For each line below that contains the word "computer", return that line.

=====

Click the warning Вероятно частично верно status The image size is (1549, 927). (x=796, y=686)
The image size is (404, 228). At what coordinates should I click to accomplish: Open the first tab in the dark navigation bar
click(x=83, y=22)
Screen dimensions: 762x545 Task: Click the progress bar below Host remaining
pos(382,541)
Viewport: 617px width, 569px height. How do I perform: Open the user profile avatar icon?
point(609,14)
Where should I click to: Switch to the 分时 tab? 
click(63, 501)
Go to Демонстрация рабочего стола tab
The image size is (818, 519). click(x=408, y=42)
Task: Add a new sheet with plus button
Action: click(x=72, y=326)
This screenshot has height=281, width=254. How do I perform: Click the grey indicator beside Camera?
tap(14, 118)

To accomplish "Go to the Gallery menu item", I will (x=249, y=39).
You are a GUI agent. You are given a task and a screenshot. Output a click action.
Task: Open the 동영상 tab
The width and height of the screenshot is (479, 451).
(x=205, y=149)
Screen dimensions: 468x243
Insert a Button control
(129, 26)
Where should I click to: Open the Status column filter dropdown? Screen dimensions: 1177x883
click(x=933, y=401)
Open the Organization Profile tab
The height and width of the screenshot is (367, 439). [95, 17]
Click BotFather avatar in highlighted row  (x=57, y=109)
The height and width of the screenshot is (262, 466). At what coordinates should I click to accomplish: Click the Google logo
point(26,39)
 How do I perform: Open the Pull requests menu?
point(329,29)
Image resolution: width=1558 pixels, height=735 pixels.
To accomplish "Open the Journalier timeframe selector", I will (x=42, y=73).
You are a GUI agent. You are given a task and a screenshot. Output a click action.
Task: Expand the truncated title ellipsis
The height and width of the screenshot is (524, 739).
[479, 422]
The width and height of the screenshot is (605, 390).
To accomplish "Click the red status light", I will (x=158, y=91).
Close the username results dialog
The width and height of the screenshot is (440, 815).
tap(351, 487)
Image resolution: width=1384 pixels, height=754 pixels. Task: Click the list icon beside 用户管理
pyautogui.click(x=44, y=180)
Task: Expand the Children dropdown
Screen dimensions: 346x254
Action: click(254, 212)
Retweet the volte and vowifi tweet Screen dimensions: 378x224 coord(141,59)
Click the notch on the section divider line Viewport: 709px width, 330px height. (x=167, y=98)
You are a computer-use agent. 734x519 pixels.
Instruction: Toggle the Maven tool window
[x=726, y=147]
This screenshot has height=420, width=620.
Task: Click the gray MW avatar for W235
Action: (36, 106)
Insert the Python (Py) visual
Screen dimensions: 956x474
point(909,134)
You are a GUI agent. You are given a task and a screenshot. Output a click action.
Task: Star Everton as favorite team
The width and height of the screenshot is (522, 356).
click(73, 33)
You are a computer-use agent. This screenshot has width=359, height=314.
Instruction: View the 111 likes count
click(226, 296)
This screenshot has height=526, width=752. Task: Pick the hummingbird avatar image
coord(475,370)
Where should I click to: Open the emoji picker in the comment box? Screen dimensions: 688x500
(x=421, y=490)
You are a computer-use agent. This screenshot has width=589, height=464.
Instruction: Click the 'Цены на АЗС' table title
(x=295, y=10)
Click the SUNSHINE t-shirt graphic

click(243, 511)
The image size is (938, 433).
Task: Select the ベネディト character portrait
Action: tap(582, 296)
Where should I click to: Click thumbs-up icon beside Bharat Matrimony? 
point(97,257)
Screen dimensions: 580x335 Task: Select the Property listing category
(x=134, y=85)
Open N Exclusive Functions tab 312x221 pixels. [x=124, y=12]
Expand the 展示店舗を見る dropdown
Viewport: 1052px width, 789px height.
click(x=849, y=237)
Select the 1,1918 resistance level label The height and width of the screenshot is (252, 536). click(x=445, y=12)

=====

### [Solution below]
You are a computer-use agent. 734x519 pixels.
You are a computer-use agent. This screenshot has width=359, height=314.
You are a computer-use agent. This screenshot has width=589, height=464.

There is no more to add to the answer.